On July 7, the Consumer Financial Protection Bureau (CFPB) announced that it had revoked the mandatory underwriting provisions of the 2017 Payday Lending Rule. This removed the requirement that payday lenders first determine a potential borrower’s ability to repay before making the loan. The rule was meant to lessen the possibility of individuals falling into the infamous payday lending debt trap, whereby consumers take out a loan for a fee and are then required to pay the loan back in a short amount of time, usually a couple of weeks. The problem arises when these individuals, usually low-income borrowers, are unable to pay back the loan in such a short period of time and must then “roll over” the loan with a new fee added, and the cycle starts over.
“We are disappointed in the CFPB’s decision to rescind the underwriting mandate in the Payday Lending Final Rule,” said Darrin Williams, Southern Bancorp, Inc., CEO. “As a Community Development Financial Institution, Southern serves rural, low-income communities in Arkansas and Mississippi, and therefore we see the devastating impact predatory lenders can have on the financial stability of those who need access to capital the most. This is especially true in Mississippi, where storefront payday lenders outnumber Burger King, McDonald’s and Starbucks combined.”
Payday and similar loans are designed to be small, short-term loans lasting two to three weeks, though annual interest rates can be as high as 500 percent or more. A 2014 CFPB report showed as many as 80 percent of payday loans are extended or rolled over into another loan within two weeks, and borrowers often take out multiple loans with many averaging 10 payday loans a year.

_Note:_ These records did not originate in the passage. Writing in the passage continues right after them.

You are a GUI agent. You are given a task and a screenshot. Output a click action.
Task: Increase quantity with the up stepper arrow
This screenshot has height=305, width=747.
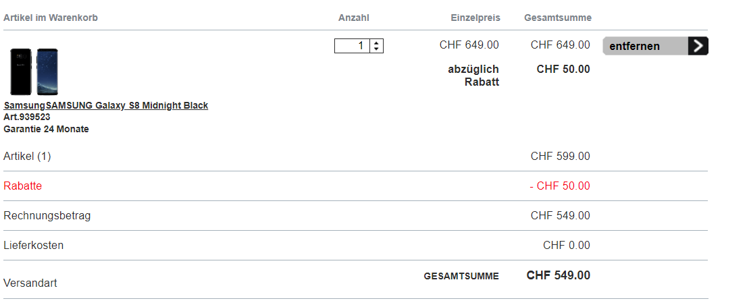(377, 43)
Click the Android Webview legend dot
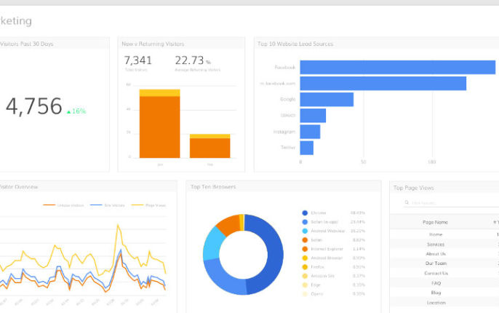 tap(305, 231)
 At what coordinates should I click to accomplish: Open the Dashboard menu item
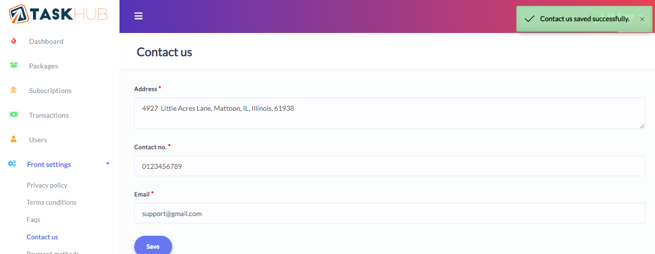pos(46,41)
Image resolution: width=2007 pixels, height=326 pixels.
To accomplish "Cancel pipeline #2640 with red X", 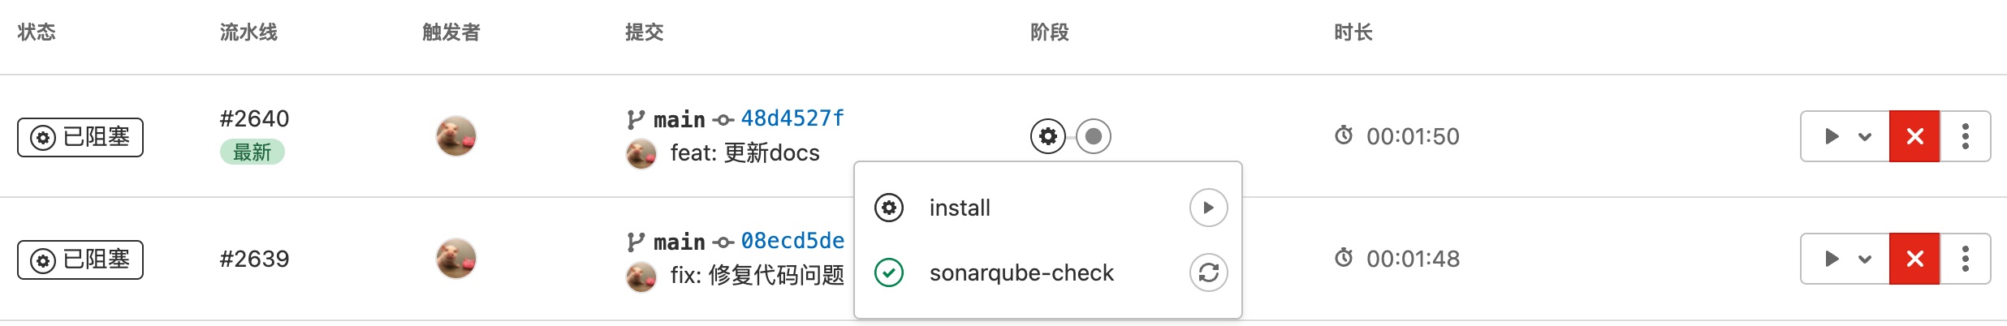I will pos(1914,136).
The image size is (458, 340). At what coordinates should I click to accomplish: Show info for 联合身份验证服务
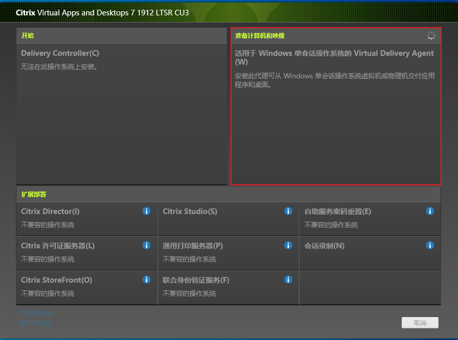288,280
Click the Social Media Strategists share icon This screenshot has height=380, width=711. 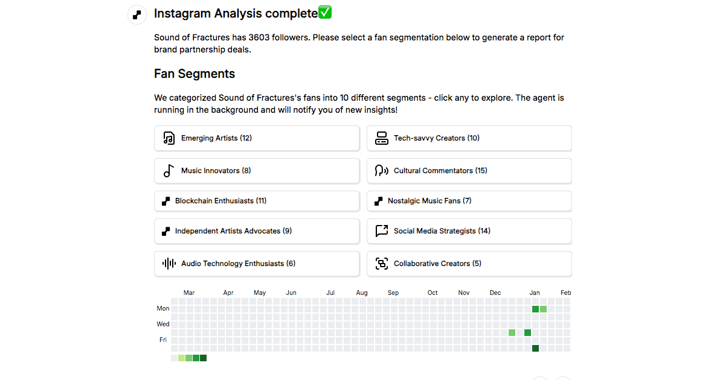[x=381, y=231]
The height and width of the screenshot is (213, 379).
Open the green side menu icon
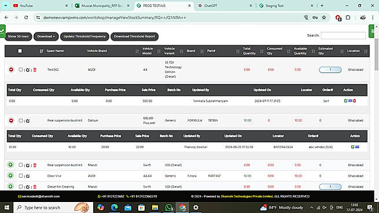(x=372, y=31)
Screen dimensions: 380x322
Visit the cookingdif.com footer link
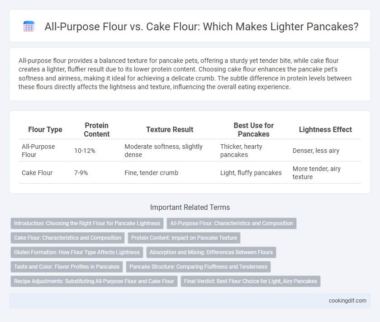pyautogui.click(x=347, y=301)
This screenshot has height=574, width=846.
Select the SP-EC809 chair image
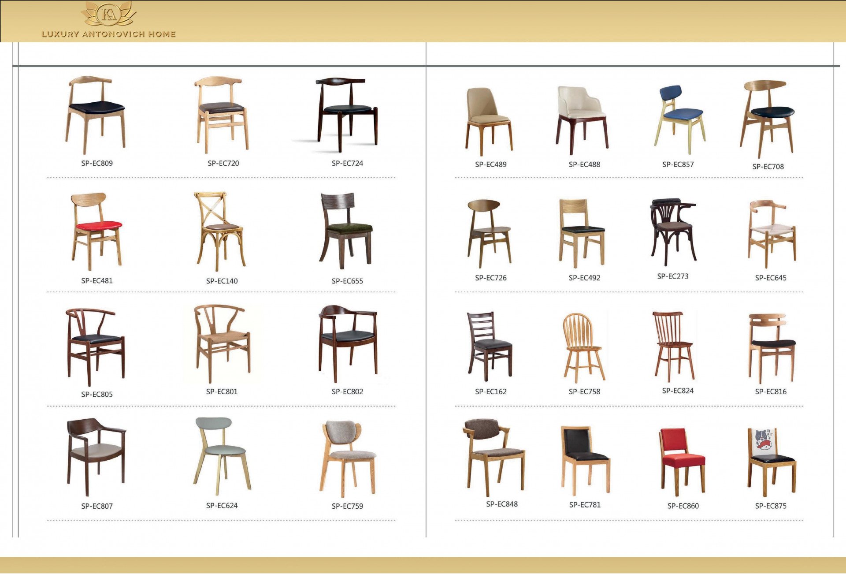click(96, 115)
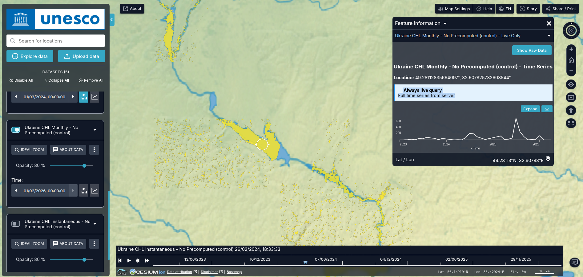Download chart data with the download icon
This screenshot has height=277, width=583.
[547, 109]
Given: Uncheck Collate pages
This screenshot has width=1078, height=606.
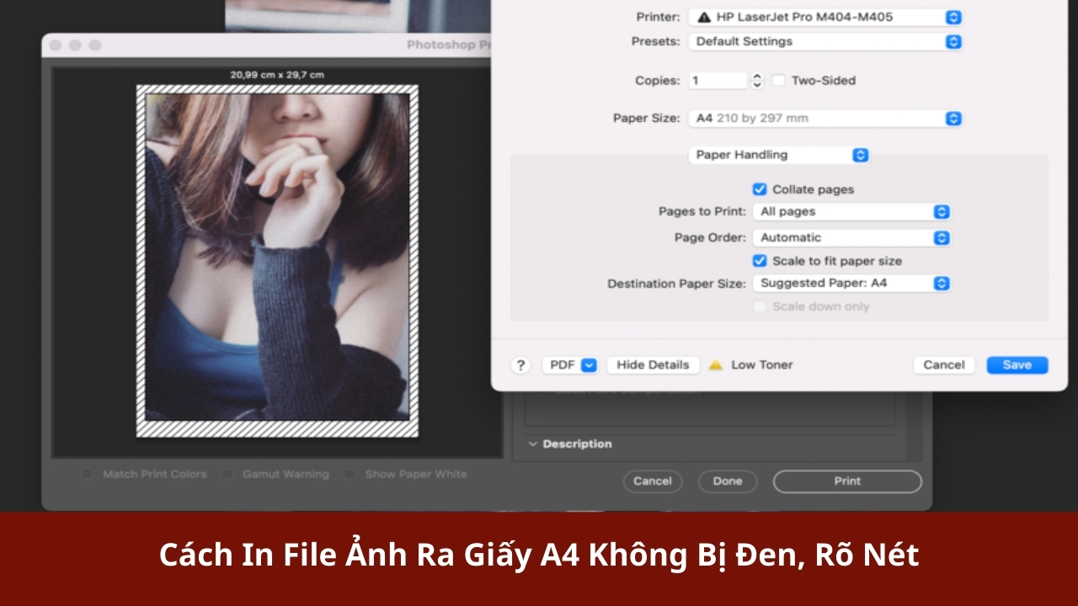Looking at the screenshot, I should (x=760, y=189).
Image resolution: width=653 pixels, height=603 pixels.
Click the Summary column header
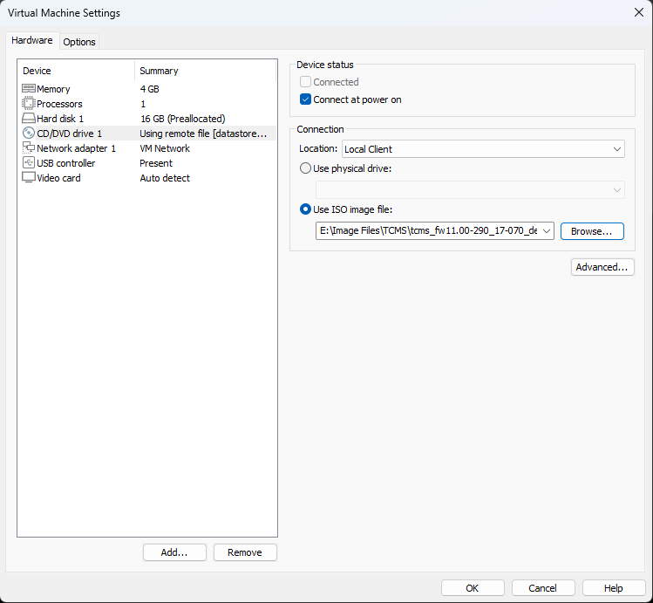click(x=159, y=71)
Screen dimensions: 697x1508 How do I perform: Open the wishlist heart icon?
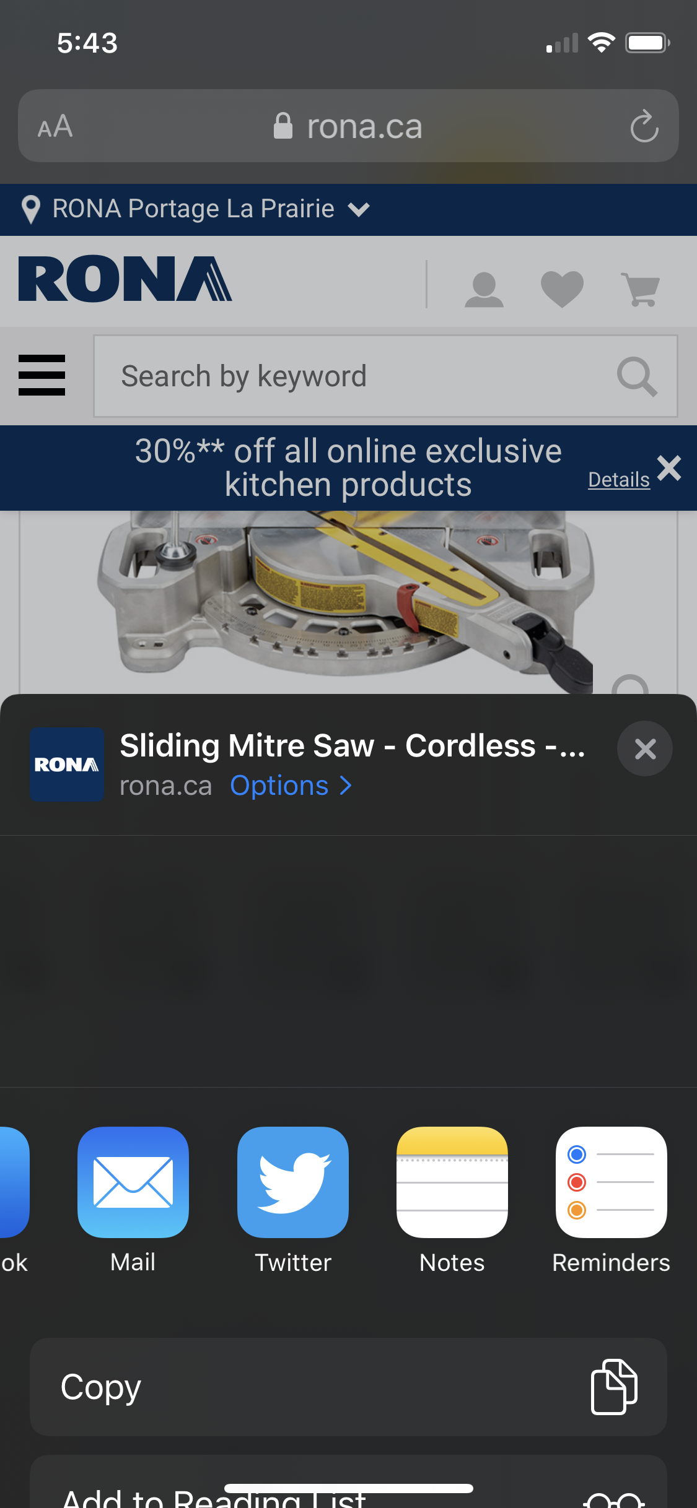click(x=562, y=289)
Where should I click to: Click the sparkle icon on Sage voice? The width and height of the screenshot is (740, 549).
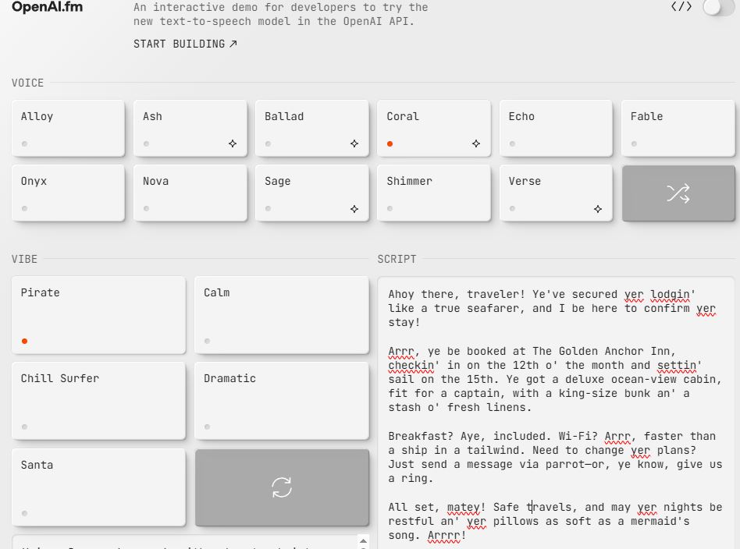[354, 209]
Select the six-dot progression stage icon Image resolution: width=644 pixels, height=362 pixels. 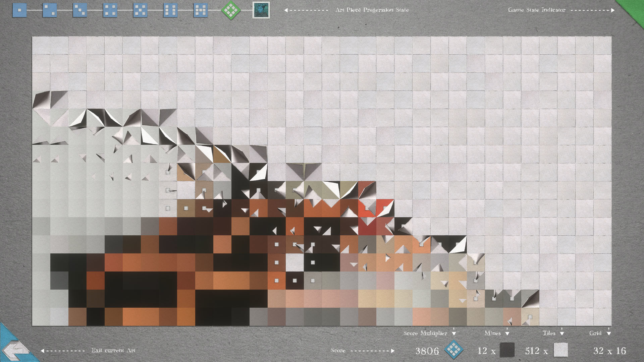point(170,10)
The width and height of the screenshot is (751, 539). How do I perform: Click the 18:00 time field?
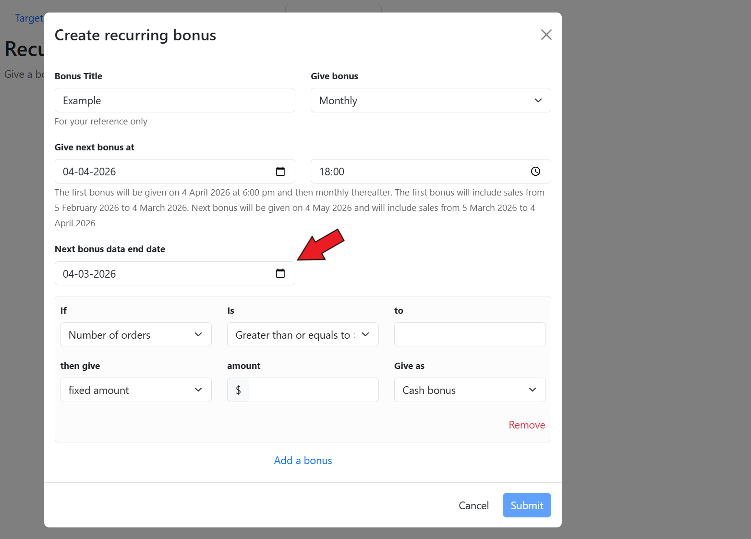tap(418, 172)
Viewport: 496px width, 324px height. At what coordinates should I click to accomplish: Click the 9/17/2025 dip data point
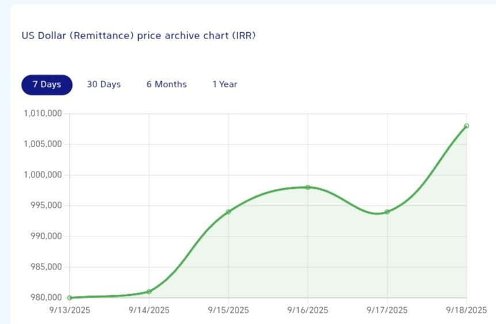387,212
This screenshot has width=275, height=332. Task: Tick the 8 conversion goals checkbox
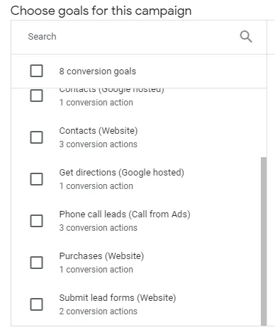[x=36, y=71]
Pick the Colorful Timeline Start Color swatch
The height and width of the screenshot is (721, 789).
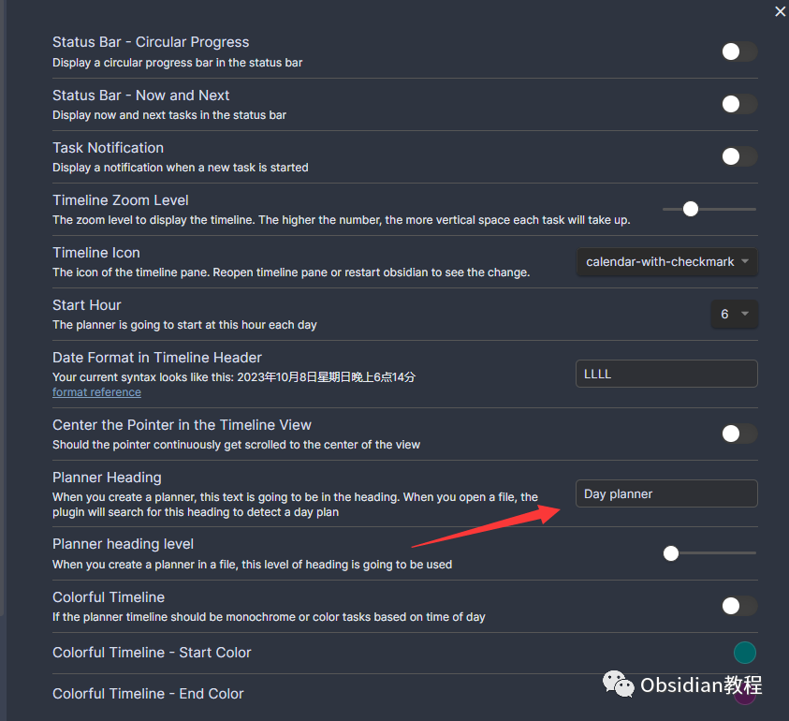tap(745, 653)
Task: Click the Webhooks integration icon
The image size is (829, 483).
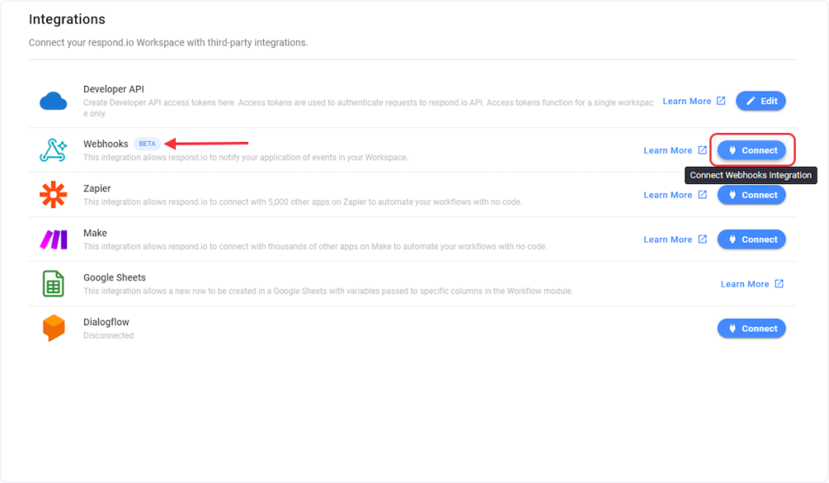Action: coord(53,150)
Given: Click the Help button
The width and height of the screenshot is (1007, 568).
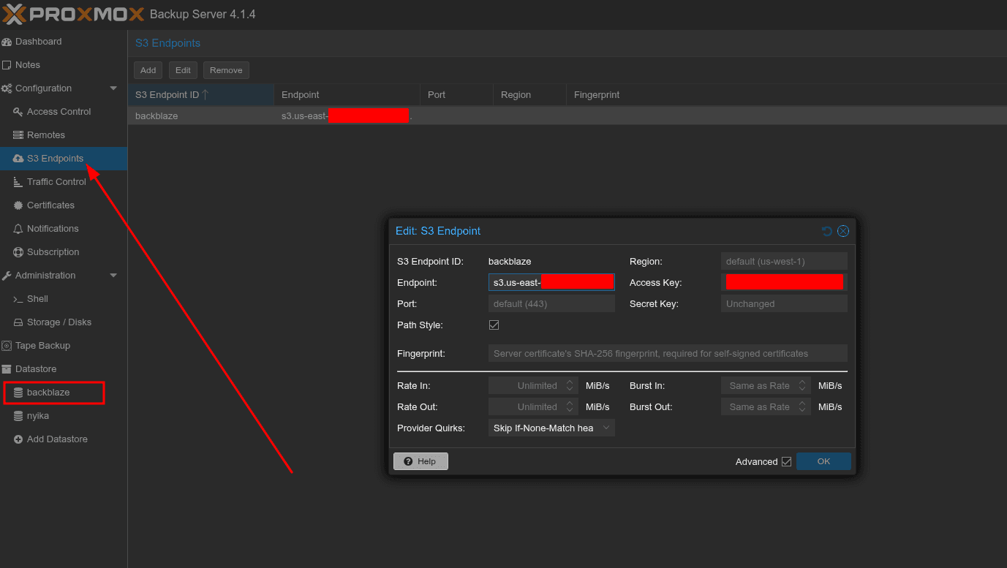Looking at the screenshot, I should click(x=420, y=461).
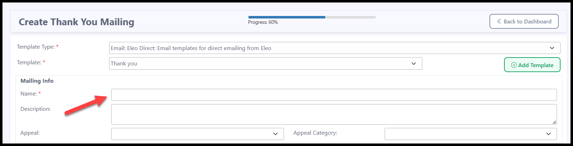Click the chevron on the Thank you dropdown
The width and height of the screenshot is (573, 146).
point(413,64)
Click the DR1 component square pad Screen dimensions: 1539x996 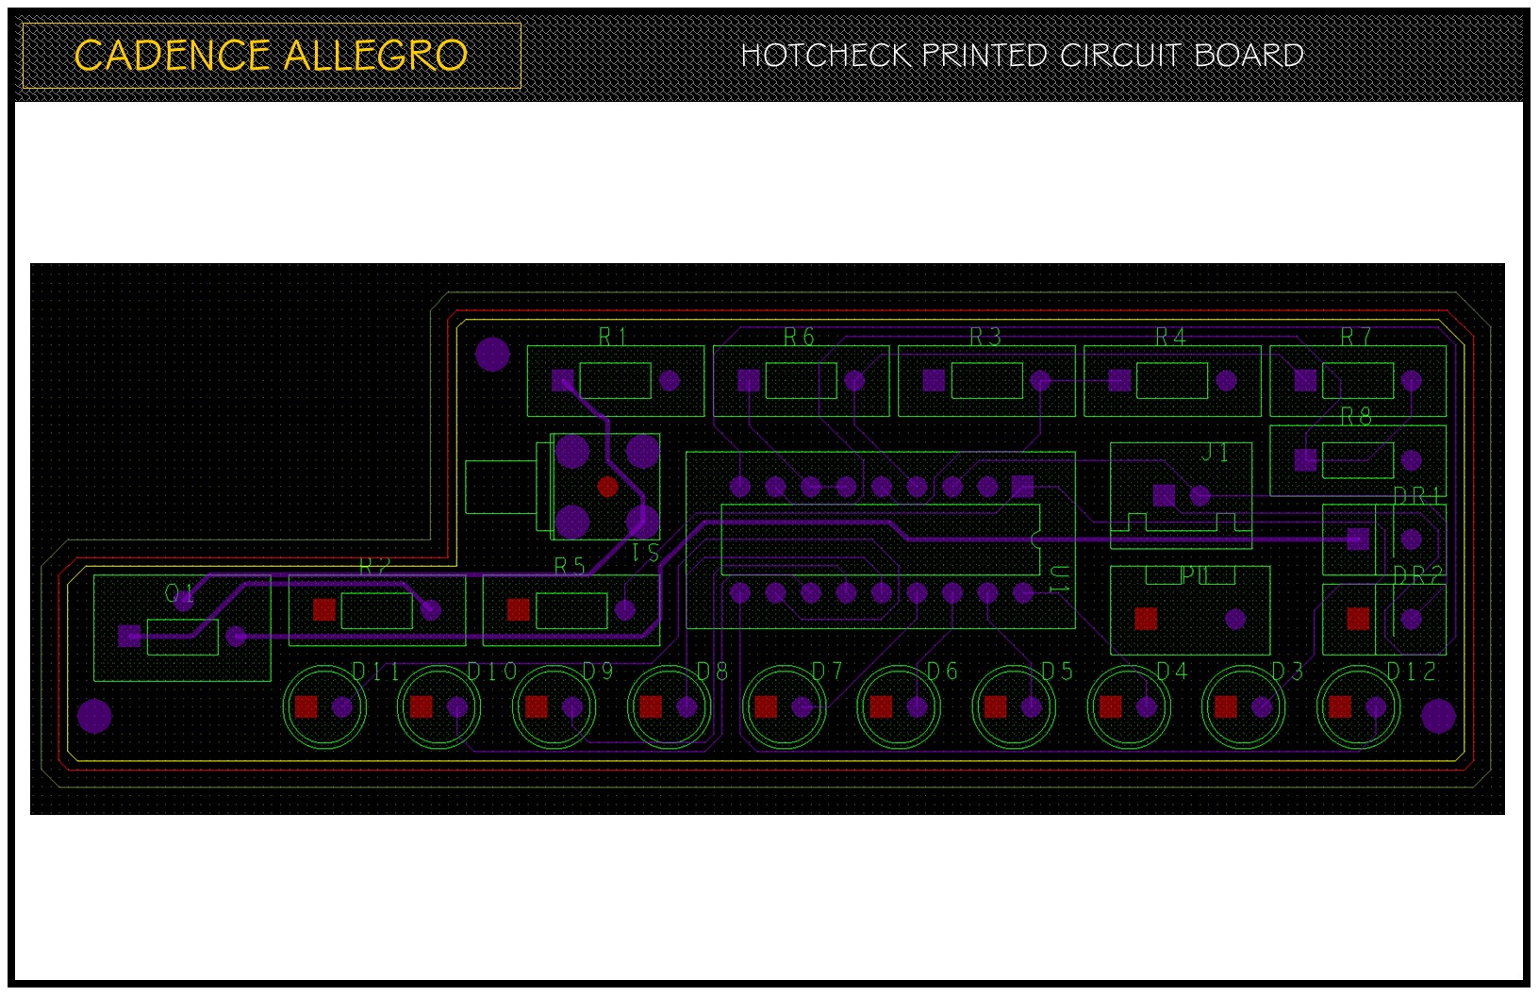tap(1358, 539)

“The COVID pandemic’s economic fallout has rendered low-income families more vulnerable to predatory lenders as they struggle to maintain financial resilience,” Williams said. “ Now, more than ever, we must encourage public policies that protect consumers and facilitate the creation of responsible lending products that help, not hurt, families working to survive the current economic downturn and build future stability.”